Mais uma vez, estamos sendo chamados a discernir.

Muitos dizem que a última eleição presidencial – e a atual – passaram e passam primordialmente pelas igrejas.

Acho factível que isso esteja ocorrendo. Principalmente, porque uma das partes em contenda no Brasil é a extrema-direita.

Dessa forma, somos instados a revisitar todo o nosso arcabouço de crenças, que alguns confundem com crendices, por não terem lido corretamente Karl Marx e Antonio Gransci, embora aquelas sejam coisas diversas, antípodas mesmo.

É dos seres acreditar.

Não podemos viver, inclusive do ponto de vista mais fisiológico, sem contarmos com instrumentos de discernimento.

Com efeito, até os animais precisam de parâmetros para suas vidas.

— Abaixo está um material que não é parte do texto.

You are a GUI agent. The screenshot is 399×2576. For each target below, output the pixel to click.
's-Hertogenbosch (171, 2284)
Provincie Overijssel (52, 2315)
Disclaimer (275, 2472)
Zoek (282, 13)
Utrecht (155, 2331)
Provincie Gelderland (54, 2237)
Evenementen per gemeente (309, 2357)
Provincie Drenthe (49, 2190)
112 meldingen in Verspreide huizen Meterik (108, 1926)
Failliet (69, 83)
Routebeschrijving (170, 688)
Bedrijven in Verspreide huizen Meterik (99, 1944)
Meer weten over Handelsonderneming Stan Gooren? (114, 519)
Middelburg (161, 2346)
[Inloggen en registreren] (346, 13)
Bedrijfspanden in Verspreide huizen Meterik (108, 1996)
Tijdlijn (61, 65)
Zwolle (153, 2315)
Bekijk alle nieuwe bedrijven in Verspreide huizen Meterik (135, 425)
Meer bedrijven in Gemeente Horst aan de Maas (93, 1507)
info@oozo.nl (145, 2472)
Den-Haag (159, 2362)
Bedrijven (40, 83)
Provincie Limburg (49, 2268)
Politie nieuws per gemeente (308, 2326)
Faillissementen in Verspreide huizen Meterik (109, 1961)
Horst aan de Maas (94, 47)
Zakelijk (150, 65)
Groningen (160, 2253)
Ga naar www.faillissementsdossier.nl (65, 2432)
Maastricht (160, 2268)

Os humanos, criamos, ao longo de toda a história da nossa existência, coletiva e individual, um sistema articulado de crenças, que vão do empirismo – por exemplo, a arte do cultivo, a agricultura – à espiritualidade.

Posteriormente, transformamos esse referencial em instrumentos, que passam a formar parte de nossa bagagem cultural coletiva: nosso consciente coletivo.

Trata-se, no fundo, de um sistema de poder tão ou mais abrangente do que aquele de estado.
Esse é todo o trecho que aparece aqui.